2. After 10 minutes add the stock, increase the heat and simmer for a further 8-10 minutes until the potatoes and leeks are soft. Remove the bay leaves, add the cream and the crumbled blue cheese and transfer to a liquidiser. Whiz the soup until it is smooth and velvety. Return to the saucepan to re-heat, tasting and seasoning if necessary.
3. To serve, pour the soup into warm bowls and sprinkle with the extra crumbled blue cheese.

 

 

- Sesame Goujons of Fish with Mushy Peas and Oven Roast Chips

Serves 4-6

 

Ingredients
4-6 fillets (about 450g/1lb) of plaice or lemon sole
Sunflower oil, for frying
300ml (1/2 pint) milk
100g (4oz) plain flour
Pinch of salt
3 tbsp sesame seeds for the oven roast chips
4-8 potatoes, peeled
30ml (1fl oz) olive oil for the mushy peas
225g (8oz) peas (can be frozen)
15g (1/2oz) butter or 1 tbsp olive oil

 

Method
1. Prepare the fish by cutting it lengthways or at an angle into goujons (finger-sized pieces), about 1cm (1/2in) wide and 10cm (4in) long. Place the fish in a small bowl with the milk. Place the flour,
salt and sesame seeds in another bowl. Preheat the oven to 220°C (425°F), Gas mark 7.
2. To make the oven roast chips, cut the peeled potatoes into chips, about 1cm (1/2in) wide. Place in a medium-sized saucepan, cover with boiling water from the kettle and boil for 1 minute, drain and spread out on kitchen paper to dry. Put the dried potatoes in a bowl and toss with the olive oil, spread out in a single layer in a baking tray and cook in the oven for 15-20 minutes or until golden and cooked.
3. Meanwhile, make the mushy peas. Bring a medium-sized saucepan with 500ml (18fl oz) water to the boil, drop in the peas, cover with the lid just until the water comes back to the boil on a high heat. Then remove the lid and boil for 1-2 minutes until the peas are just cooked but still bright green. Immediately drain them (reserving some of the liquid) and whiz them in a food processor with the butter or olive oil; you may need to add a tiny drop of the cooking liquid or cream if the mixture is too thick. Return the mushy peas to a saucepan for reheating later.
4. Next cook the fish. Heat a deep fat fryer with sunflower oil or a large sauté pan with about 2cm (3/4in) oil. Take the fish out of the milk and drop it into the sesame flour. Toss it in the flour to completely cover each piece of fish and carefully place the fish into the pan of hot oil.
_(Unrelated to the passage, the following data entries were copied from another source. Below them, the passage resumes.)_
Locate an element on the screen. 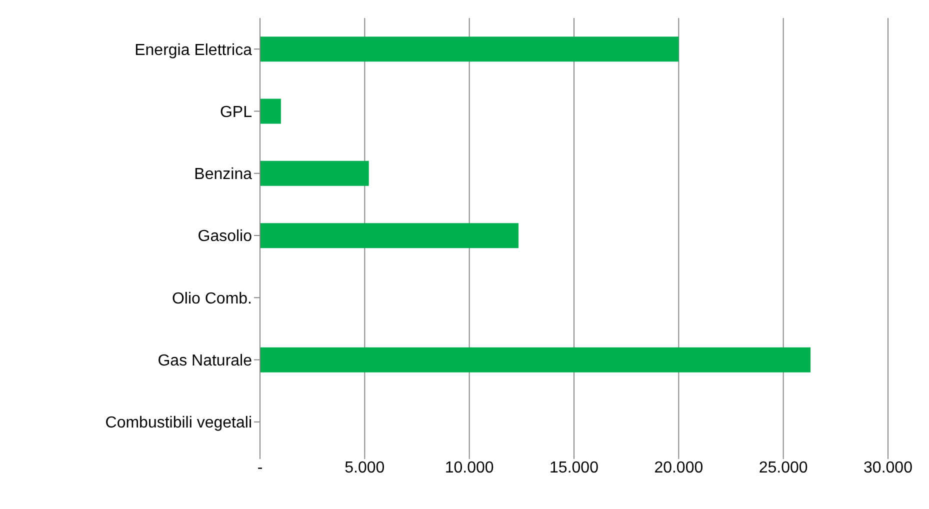 Image resolution: width=929 pixels, height=509 pixels. y-tick-label: Combustibili vegetali is located at coordinates (178, 423).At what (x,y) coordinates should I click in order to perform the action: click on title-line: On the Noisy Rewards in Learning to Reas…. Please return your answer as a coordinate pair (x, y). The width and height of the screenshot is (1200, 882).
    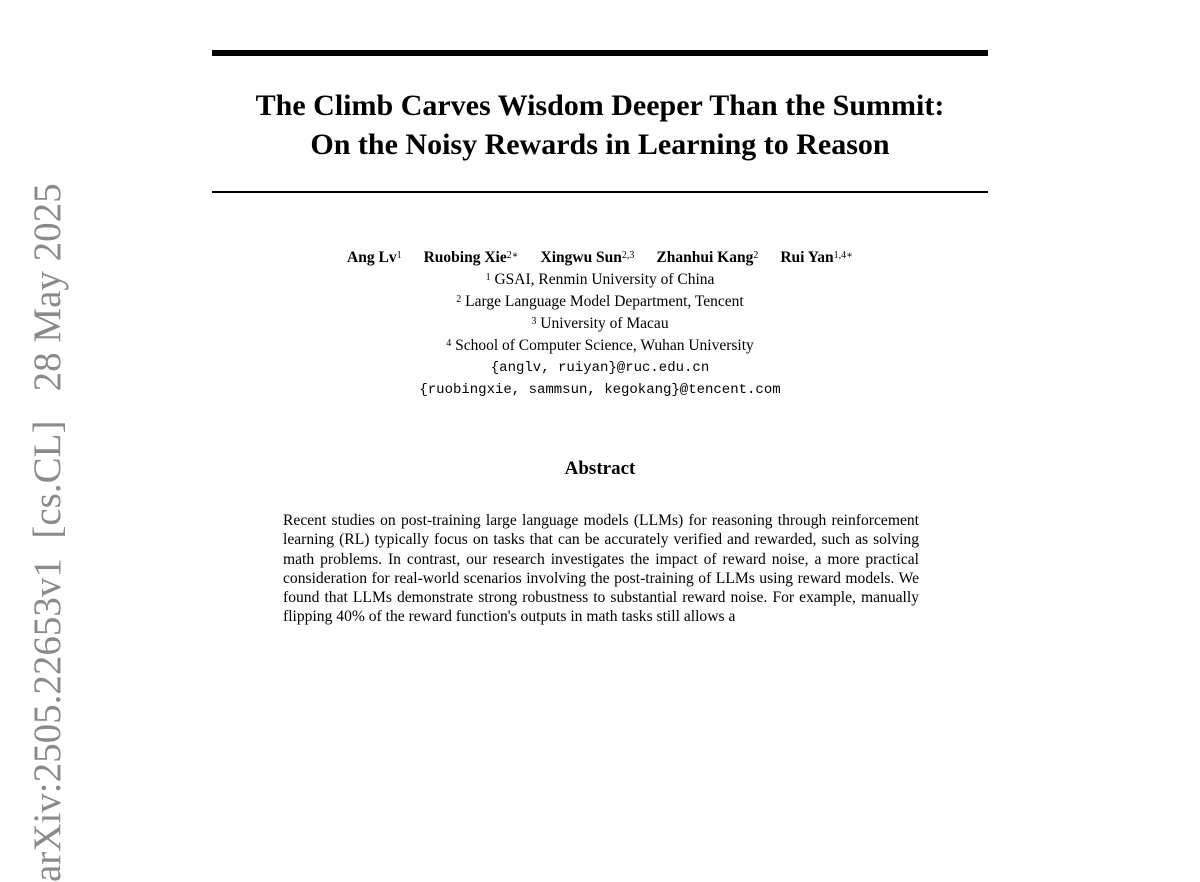
    Looking at the image, I should click on (600, 144).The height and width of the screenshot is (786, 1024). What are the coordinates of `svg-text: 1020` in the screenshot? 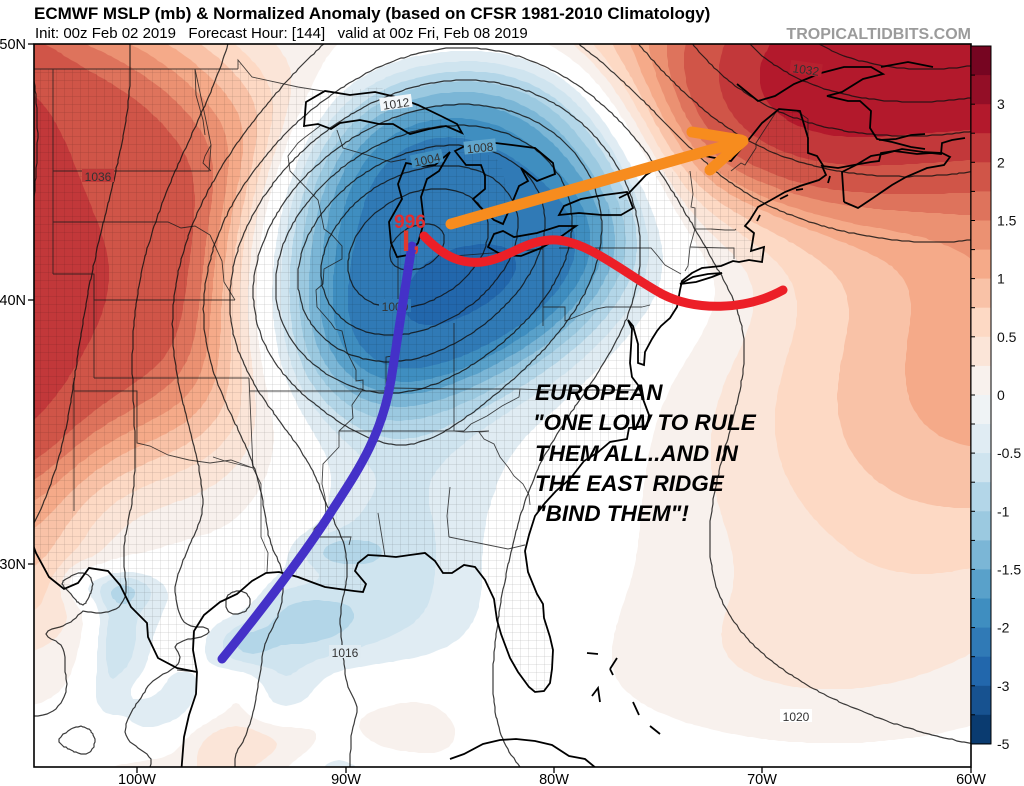 It's located at (796, 717).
Turn them after a minute and cook for 1 minute more - when the flour coating is golden, the fish should be cooked. 5 To serve, place the crispy goujons of ?sh on plates with the oven roast chips and mushy peas.

 

- Stacked Chocolate Fudge Squares with White Chocolate and Raspberries

Makes 25 squares

 

Ingredients
200g (7oz) dark chocolate, chopped
150g (5oz) butter
225g (8oz) caster sugar
3 eggs, beaten
150g (5oz) plain flour, sifted
1 tsp baking powder
225g (8oz) white chocolate, chopped, plus extra for topping
125g (41/2oz) raspberries, plus a few extra to decorate

 

Method
1 Preheat the oven to 180°C (350°F), Gas mark 4. Line a 20cm (8in) square deep baking tin with greaseproof paper and grease the base and sides.
2 In a large bowl sitting over simmering water (also known as a bain marie), melt the dark chocolate and butter. Stir in the sugar and then gradually add the eggs. Add the sifted flour and baking powder followed by 125g (41/2oz) of the white chocolate and finally the raspberries.
3 Spread the mixture into the prepared tin and bake in the oven for 35-45 minutes or until just firm on top. Remove from the oven and let sit in the tin for another 30 minutes before cutting into squares and serving.
4 Melt the remaining white chocolate in a bowl sitting over simmering water. Stack the brownies on a plate or cake tray and when the chocolate is ready pour it over the top of the brownies. Decorate with a few fresh raspberries and watch your friends gasp with excitement.